Reproduce every line of the records from the line containing "Task: Open the post author's avatar" down to the line containing "Action: [186, 85]", both lines included, and shift each coordinate in the answers by -37. Leave the pictures out of your copy.

STORED RECORDS:
────────────────────

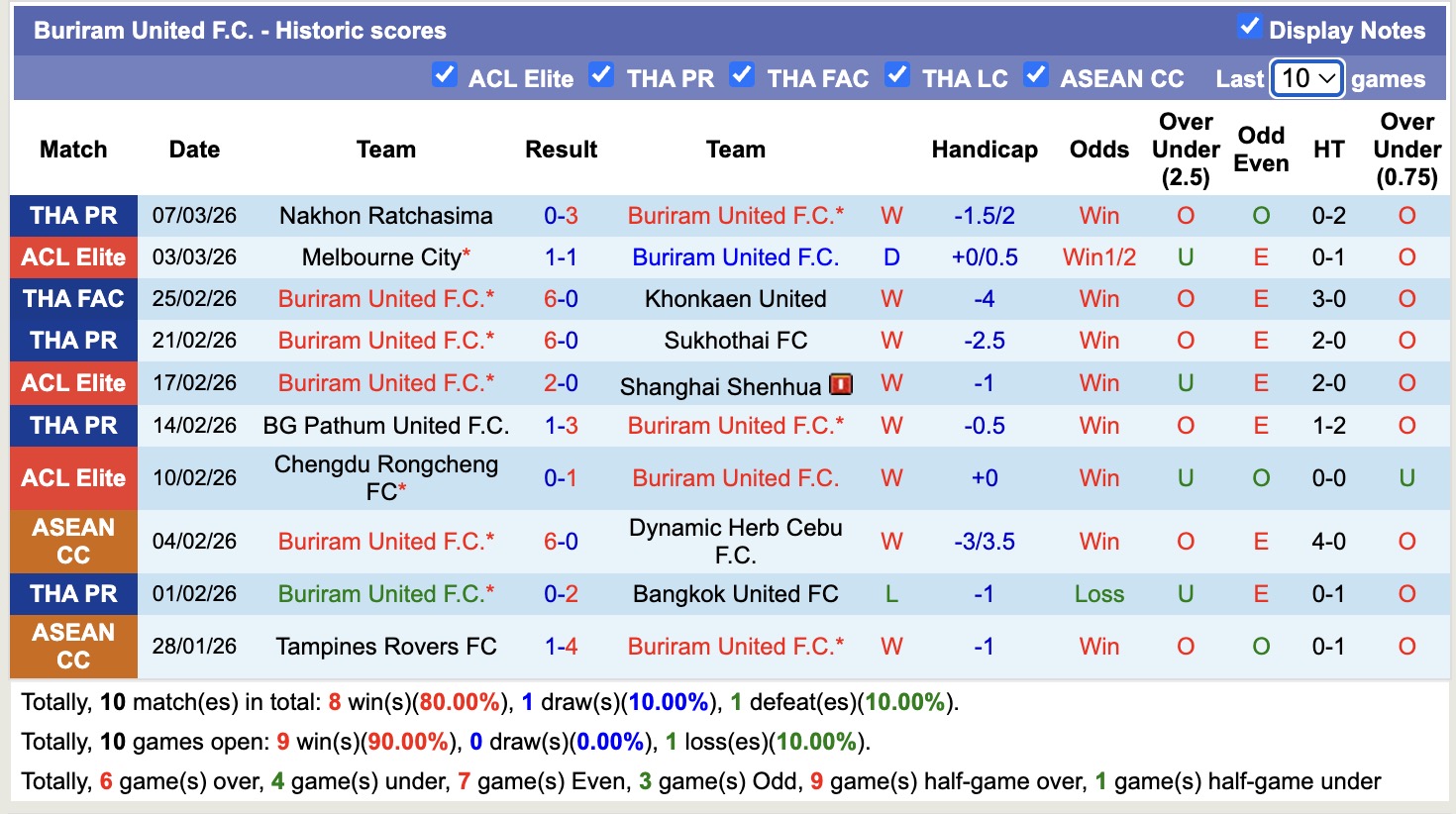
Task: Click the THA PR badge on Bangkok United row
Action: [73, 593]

────────────────────

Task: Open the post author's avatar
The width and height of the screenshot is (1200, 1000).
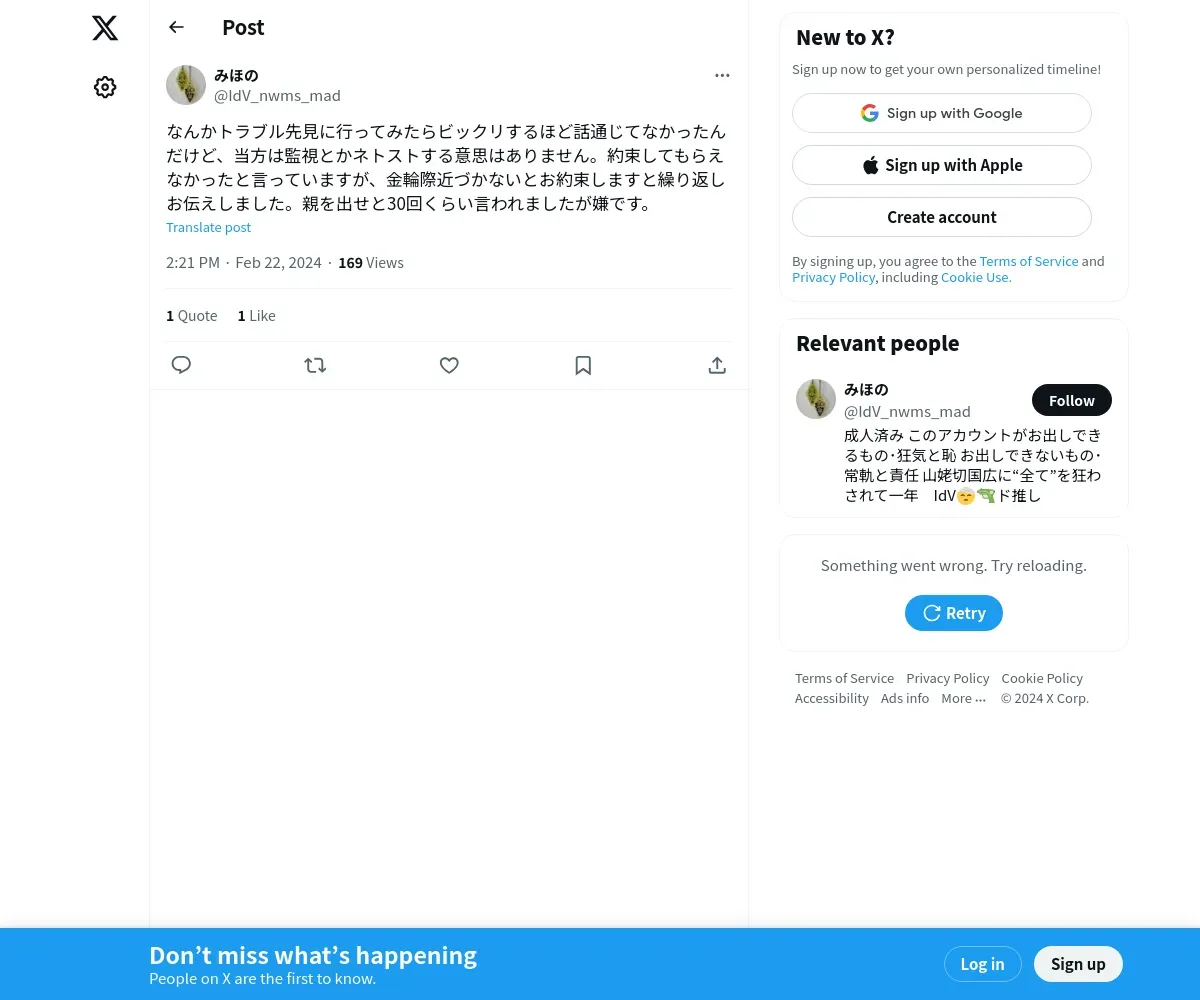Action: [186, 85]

────────────────────

EXERCISE OUTPUT:
Task: Open the post author's avatar
The width and height of the screenshot is (1200, 1000).
Action: [149, 48]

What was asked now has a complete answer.